Level 4 brings persistent memory across sessions. The agent needs to store and retrieve state from external systems: vector databases like Qdrant or Chroma for semantic retrieval, key-value stores for structured state, or hybrid approaches. The engineering questions shift again: what should the agent choose to remember, what triggers retrieval, how do you prevent stale memory from corrupting current reasoning, and how do you manage a growing external store without retrieval latency blowing up your response time.
Level 5 is multi-agent coordination. Multiple LLM instances, each with distinct roles, passing work between them. Frameworks like LangGraph and AutoGen target this level explicitly. The complexity multiplies because you now have distributed state, potential deadlocks, and agents that can produce mutually inconsistent outputs without any single node noticing the contradiction. Observability, which is optional at Level 2, is mandatory at Level 5. You need to trace which agent made which decision, with what inputs, and why.
What Building Ralph Taught Me
I’ve gone through most of this progression building Ralph, a Discord bot that started as a simple command handler and has grown into something with autonomous workflows, event-driven processing, and scheduled tasks.
The Level 2 to 3 transition was the expensive one. Once I started letting Ralph execute multi-step tasks autonomously, failures that used to be isolated single-call errors became workflow failures that left state inconsistent. A task that started but didn’t finish, a file that got partially written, a message that went out before the follow-up was ready. I had to build explicit state machines for workflows, with defined failure transitions, before I could trust the multi-step behavior in production.
The Level 3 to 4 transition was architecturally simpler but required new infrastructure. Deciding what to persist, building retrieval that was fast enough not to bottleneck responses, and cleaning up stale state were all solvable problems, but they had to be solved before the memory feature was actually useful rather than just a source of confusing outputs.
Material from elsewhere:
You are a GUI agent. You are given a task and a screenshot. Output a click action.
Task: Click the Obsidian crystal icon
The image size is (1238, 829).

I haven’t pushed hard into Level 5 territory yet. The multi-agent patterns I’ve read about, and the LangGraph documentation in particular, make it clear that it requires treating agent coordination like distributed systems work: with explicit contracts between agents, retry logic, circuit breakers for pathological loops, and a clear notion of what happens when one agent goes silent.
What the Framework Gets Right
The levels taxonomy is most useful as a diagnostic tool. Teams regularly try to build Level 4 or 5 systems without having solved Level 3 problems. The symptom is agents that are impressively capable in demos and unreliable in production. The cause is usually that no one built the error recovery infrastructure that multi-step execution requires.
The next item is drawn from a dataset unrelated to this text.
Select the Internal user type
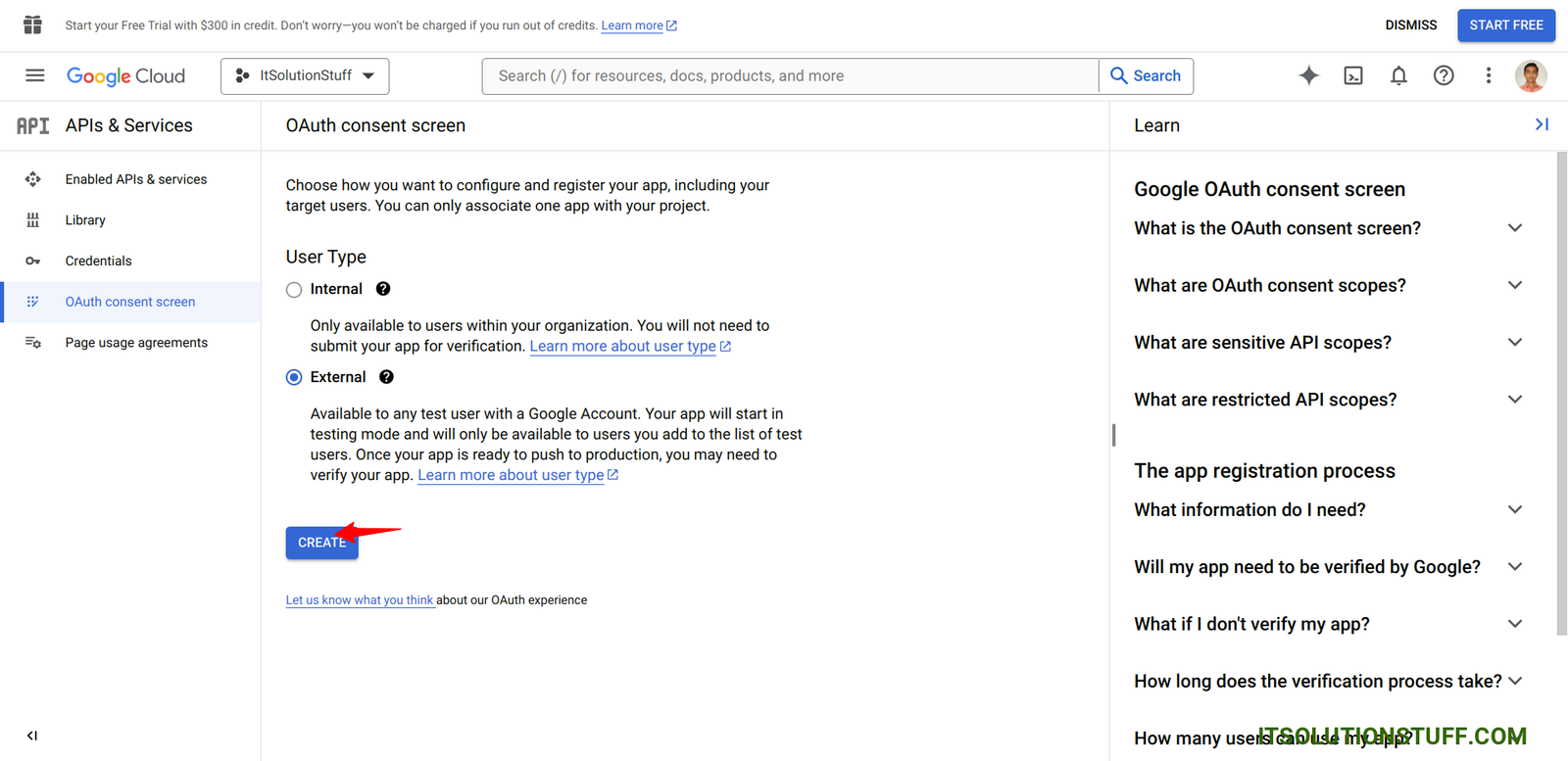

Having a number to point at helps make that conversation concrete. “We’re operating at Level 3 but we don’t have checkpointing” is a more actionable diagnosis than “our agent is flaky sometimes.” The taxonomy also sets expectations about cost and complexity that are genuinely useful for project planning: Level 3 and above is infrastructure work comparable to building a distributed system, not just a prompting exercise.
The SAE parallel does eventually strain under scrutiny. Driving levels describe a continuous environmental complexity spectrum; agentic engineering levels describe discrete changes in the infrastructure you need to support reliable operation. But as a shared vocabulary for a field that’s still developing its vocabulary, it earns its place.
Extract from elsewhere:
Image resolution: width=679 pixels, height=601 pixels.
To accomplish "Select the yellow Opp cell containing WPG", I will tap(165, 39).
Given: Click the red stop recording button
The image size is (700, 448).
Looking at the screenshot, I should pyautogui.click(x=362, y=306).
The HN discussion around Eledath’s post reflected this tension. Commenters pushed back on whether the levels were granular enough, whether the ordering was right, and whether some transitions were more discontinuous than others. Those are all legitimate critiques. The framework doesn’t need to be perfect to be useful, and right now practitioners need a way to talk about this that doesn’t start from scratch every time.